GTDT: What changes do you anticipate to cartel enforcement policy or antitrust rules in the coming year? What effect will this have on clients?

AH: It will be interesting to see how the DOJ proceeds now that many of its ‘mega cases’ such as Auto Parts and Foreign Exchange have wound down. We may see activity with domestic conduct (for example, bid-rigging in real estate foreclosure auctions) as well as new areas of interest (for example, no-poaching agreements). We may see investigations that originate from uncommon sources – for example, whistle-blower tips as opposed to corporate leniency applicants.

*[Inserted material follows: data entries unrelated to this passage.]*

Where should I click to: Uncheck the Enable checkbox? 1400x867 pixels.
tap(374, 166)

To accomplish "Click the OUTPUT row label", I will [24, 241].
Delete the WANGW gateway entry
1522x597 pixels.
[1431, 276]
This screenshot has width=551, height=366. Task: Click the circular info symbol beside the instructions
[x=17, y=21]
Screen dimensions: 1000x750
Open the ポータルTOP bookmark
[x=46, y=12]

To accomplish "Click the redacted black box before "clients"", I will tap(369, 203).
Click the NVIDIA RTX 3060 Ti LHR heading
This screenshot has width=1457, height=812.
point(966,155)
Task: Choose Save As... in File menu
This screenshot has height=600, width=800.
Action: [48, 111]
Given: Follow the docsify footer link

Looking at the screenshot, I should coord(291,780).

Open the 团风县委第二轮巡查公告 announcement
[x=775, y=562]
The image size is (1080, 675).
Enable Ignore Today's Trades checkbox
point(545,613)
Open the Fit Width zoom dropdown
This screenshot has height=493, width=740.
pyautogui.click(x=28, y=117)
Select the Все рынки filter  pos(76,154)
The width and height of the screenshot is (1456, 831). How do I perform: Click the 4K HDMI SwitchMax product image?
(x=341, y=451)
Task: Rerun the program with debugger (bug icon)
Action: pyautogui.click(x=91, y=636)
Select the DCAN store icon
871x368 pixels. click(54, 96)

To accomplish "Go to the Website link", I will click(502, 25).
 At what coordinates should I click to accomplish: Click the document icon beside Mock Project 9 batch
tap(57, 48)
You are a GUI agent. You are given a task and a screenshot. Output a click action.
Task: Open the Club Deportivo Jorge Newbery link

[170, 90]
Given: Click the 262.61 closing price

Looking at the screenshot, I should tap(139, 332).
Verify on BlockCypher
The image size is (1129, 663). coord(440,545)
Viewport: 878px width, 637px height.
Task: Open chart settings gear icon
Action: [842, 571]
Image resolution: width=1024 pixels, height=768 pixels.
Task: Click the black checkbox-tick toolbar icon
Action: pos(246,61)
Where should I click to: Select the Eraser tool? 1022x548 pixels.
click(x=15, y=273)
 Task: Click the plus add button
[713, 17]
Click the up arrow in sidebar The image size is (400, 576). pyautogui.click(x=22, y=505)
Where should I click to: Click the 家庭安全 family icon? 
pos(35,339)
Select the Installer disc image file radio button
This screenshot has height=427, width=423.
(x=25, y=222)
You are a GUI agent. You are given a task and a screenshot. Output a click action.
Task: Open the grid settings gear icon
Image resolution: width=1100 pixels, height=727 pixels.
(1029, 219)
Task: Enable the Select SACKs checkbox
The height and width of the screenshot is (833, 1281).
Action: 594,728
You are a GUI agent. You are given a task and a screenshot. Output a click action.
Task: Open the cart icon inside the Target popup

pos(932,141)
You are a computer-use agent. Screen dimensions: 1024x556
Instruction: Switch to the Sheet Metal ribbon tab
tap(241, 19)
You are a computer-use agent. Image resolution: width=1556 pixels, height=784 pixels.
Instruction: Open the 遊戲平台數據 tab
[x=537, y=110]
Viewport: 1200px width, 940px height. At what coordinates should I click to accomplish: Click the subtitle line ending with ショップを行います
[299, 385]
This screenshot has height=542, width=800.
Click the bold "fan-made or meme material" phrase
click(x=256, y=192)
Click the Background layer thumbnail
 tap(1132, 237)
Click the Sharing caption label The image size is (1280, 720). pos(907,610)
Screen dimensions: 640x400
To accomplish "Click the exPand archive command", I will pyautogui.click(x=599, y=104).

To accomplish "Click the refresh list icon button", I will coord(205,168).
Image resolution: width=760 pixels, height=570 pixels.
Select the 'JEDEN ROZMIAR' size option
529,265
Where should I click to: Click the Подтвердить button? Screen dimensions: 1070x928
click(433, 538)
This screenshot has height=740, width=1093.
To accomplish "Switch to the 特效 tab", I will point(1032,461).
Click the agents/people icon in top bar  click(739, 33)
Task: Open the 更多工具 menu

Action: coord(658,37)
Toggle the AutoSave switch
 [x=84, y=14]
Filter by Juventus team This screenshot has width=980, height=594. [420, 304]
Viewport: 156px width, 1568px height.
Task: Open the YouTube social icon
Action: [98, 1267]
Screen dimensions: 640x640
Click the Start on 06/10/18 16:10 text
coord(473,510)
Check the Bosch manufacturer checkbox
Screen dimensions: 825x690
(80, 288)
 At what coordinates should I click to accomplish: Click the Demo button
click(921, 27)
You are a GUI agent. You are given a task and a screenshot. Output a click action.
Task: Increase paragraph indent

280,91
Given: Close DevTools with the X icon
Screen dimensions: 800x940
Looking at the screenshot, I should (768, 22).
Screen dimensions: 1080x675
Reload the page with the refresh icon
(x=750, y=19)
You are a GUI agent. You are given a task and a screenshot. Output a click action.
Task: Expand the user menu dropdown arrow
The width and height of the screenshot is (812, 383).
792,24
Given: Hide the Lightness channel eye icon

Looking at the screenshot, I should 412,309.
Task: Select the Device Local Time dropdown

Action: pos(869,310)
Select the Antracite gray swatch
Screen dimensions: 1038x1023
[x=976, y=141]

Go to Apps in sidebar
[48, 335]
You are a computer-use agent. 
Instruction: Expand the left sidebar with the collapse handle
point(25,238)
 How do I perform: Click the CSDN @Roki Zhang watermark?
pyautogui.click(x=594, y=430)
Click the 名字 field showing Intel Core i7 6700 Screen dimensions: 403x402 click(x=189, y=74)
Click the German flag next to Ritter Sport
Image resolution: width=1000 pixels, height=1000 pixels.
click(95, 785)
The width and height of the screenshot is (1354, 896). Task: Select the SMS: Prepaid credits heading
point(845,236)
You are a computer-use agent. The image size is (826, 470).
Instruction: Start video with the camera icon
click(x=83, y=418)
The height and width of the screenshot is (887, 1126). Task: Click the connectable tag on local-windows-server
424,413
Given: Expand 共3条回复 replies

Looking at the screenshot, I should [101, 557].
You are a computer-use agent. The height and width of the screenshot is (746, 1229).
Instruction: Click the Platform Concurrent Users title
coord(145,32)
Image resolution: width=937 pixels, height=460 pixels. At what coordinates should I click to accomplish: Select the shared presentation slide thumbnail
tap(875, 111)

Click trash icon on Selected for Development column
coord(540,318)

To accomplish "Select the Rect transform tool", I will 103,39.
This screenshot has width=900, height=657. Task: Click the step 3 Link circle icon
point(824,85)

We also have seen fewer investigations arising out of the DOJ’s leniency plus programme for reporting conduct in markets adjacent to those under current investigation by the government.

The Inside Track

What was the most interesting case you worked on recently?

We represent the largest manufacturer of water treatment chemicals in the United States in various class and direct action cartel litigations consolidated in the District of New Jersey. The case presents very challenging class certification and damages issues for the plaintiffs in a complex relevant market. The DOJ obtained a plea agreement from only one market participant, yet the plaintiffs have sued eight separate defendants. The case reflects an opportunity to challenge the notion that a single plea serves as a licence to recover from every competitor with respect to all their sales.

If you could change one thing about the area of cartel enforcement in your jurisdiction, what would it be?

I continue to believe that individual prosecution for cartel behaviour should be further limited to only highly culpable individuals, and that many individual prosecutions are not prudent. This is especially the case with prosecutions of some foreign nationals who may have engaged in their behaviour with limited understanding of the US laws and within the context of their domestic business culture. This is not to say that cartel behaviour is excusable – but imposing meaningful jail time on certain individuals may not achieve deterrence, where other means of creating incentives for legal individual and corporate behaviour might be more effective.